Egg Freezing

Cool job? Check. Brooklyn apartment? Check. Special someone who can deal with your cat? Work in progress. Egg freezing preserves your fertility while you’re working on everything else!

Egg Freezing or fertility preservation is treatment for many women from New York City and across the U.S looking to preserve their future fertility at the youngest age possible. The egg freezing process shares many of the same steps as an IVF cycle including workup, ovarian stimulation, and egg retrieval.

For our egg freezing, we use a flash-freezing technique called vitrification which dehydrates and freezes the eggs instantaneously, contributing to a 90% survival rate when thawing. Your eggs will be frozen right here in our state-of-the-art lab in New York City. Once they are frozen, we move the eggs into a liquid nitrogen storage tank. Here, they will stay safe until you decide you are ready to use them.

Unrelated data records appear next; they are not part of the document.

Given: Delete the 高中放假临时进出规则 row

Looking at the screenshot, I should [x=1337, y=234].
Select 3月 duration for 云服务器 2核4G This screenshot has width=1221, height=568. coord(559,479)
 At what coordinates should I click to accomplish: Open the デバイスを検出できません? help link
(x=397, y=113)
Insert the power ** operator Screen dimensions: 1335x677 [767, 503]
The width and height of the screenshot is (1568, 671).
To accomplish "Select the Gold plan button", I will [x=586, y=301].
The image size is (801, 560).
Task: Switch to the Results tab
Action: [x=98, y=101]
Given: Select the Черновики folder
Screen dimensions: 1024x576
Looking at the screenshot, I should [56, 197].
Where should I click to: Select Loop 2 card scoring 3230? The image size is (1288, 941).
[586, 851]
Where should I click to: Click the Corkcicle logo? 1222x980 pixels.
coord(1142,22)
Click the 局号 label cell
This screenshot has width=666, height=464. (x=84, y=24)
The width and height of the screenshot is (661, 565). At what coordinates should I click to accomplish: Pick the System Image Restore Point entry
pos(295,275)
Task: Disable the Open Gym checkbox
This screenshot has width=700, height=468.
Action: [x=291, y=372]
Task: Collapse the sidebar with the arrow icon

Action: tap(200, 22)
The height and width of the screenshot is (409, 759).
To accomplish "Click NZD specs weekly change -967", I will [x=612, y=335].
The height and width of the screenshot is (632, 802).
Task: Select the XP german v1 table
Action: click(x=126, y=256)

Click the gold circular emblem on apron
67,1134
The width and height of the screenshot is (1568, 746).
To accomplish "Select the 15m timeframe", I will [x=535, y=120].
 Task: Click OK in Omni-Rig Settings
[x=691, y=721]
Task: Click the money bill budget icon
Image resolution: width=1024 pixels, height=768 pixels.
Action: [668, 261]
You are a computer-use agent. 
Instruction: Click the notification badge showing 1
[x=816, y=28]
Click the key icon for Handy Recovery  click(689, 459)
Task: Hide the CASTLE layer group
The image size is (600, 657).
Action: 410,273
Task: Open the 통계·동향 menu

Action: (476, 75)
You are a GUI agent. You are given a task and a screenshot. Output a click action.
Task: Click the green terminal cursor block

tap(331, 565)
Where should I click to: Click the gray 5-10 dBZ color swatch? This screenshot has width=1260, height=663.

Unfortunately, many patients come to freeze their eggs after being diagnosed with cancer. Cancer is stressful enough. Chemotherapy treatment can reduce greatly reduce egg quality and quantity. Freezing eggs before undergoing treatment is a great option to preserve your fertility.

If you’re preparing to undergo HRT and transitioning, let’s talk. Hormone replacement therapy will often times leave someone infertile. Freezing eggs prior to transitioning is highly recommended if one wishes to maintain their reproductive potential.

Egg Freezing FAQ’s

When should I freeze my eggs?
Freezing your eggs at the youngest age possible is best. Unfortunately, women are born with all the eggs they will have in their lifetime – maybe 1-million or so. But by puberty, that number drops by 70% or more. At the same time, the quality of those eggs declines over time so younger eggs are often healthier eggs.

Published data supports that for most women freezing your eggs by your mid 30’s is best, but every patient is different so talk to your GNF provider about your health history and if egg freezing right for you.

How does the egg freezing process work?
Egg freezing is basically the first half of an IVF cycle. You’ll do an ovarian stimulation cycle using injectable medications over 7-10 days where we recruit as many eggs as possible. After we collect or aspirate those eggs they are transferred to our lab and cryopreserved using a process called vitrification.

What number of eggs is a good number?
Every patient comes to us with a different health history and ovarian reserve. If you’re in your late 20’s with no underlying or significant issues, we could retrieve 30 eggs or more to be cryopreserved. The more eggs we have now, the more you have to use when you’re ready to fertilize them and make embryos for transfer.

Some patients may have naturally lower levels of fertility hormones or have a family health history that makes egg freezing important to consider now. If after a fertility preservation cycle, we retrieve just a few eggs, your GNF provider may discuss doing a second stimulation to build up your personal egg bank.

How will my eggs be stored and where?
Once your eggs are frozen, they will be stored safely at our facility here in our state-of-the-art IVF lab here in New York City.

How much does egg freezing cost?
Most patients can expect to pay about $X for the initial fertility preservation cycle which includes the first year of storage costs. After that, patients are charged an annual fee of $X for storage.